The Indiana Court of Appeals affirmed the jury’s conviction and the sentence imposed in Joe Paul Hambel v. State of Indiana, 18A-CR-686. Hambel was convicted of illegally entering the Salem home of Valerie Dicus and fatally shooting her and her boyfriend, Joe Hobson, in the early-morning hours of on Aug. 20, 2016. The night before, he had spoken with law enforcement officers about wanting to help clean up the drug problem in Washington County.
A jury convicted Hambel as charged. On appeal, he claimed the Washington Circuit Court abused its discretion in sentencing him and in rejecting his motion for a mistrial. The latter argument arose after a juror shared with other jurors his wife’s views of Hambel. The juror’s wife and Hambel had been schoolmates and friends, the juror said.
Ultimately, Juror 2 was removed based on the extrajudicial communications, but Washington Circuit Judge Larry Medlock denied the mistrial motion. Medlock found that anything jurors might have heard from Juror 2 was harmless, and may even have helped Hambel’s case, since the juror’s wife said the crimes Hambel was accused of wasn’t reflective of the person she knew.
The COA affirmed the trial court Friday, finding no abuses of discretion. The panel also rejected Hambel’s appellate claim that jurors began deliberating before the close of evidence, which the trial court found had not happened.
Judge Edward Najam wrote for the panel that also rejected Hambel’s plea for a lighter sentence on the bases that he had no prior criminal history, was the father of two children, and had been diagnosed with anxiety and post-traumatic stress disorder.
"Hambel characterizes his character as 'excellent. … However, as the State points out, the nature of the offenses supports the 121-year sentence in that Hambel: planned the murders; shot Dicus in the head from close range; shot Hobson six times; and threatened to kill (a friend) if he told anyone about the murders,” Najam wrote.

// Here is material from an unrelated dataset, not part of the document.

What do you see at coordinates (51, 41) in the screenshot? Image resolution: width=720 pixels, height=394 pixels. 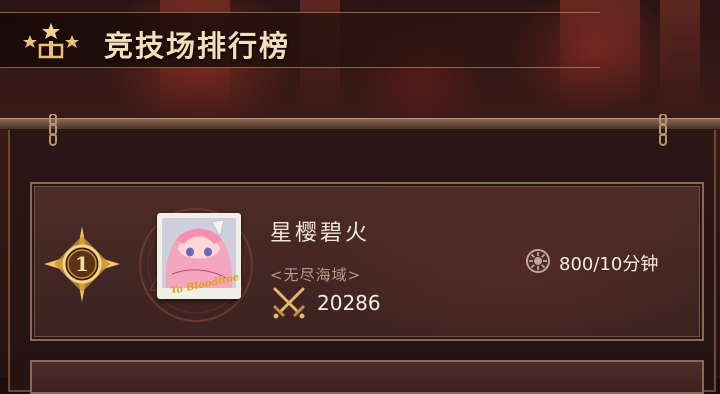 I see `stars-podium-icon` at bounding box center [51, 41].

“As for his character, Hambel may have been motivated to commit these murders by his concern about the drug problem in Washington County and his interest in helping law enforcement,” Najam continued. “But when he became a vigilante and took the law into his own hands, he displayed a blatant disrespect for the law, which reflects poorly on his character. We cannot say that Hambel’s sentence is inappropriate in light of the nature of the offenses and his character.”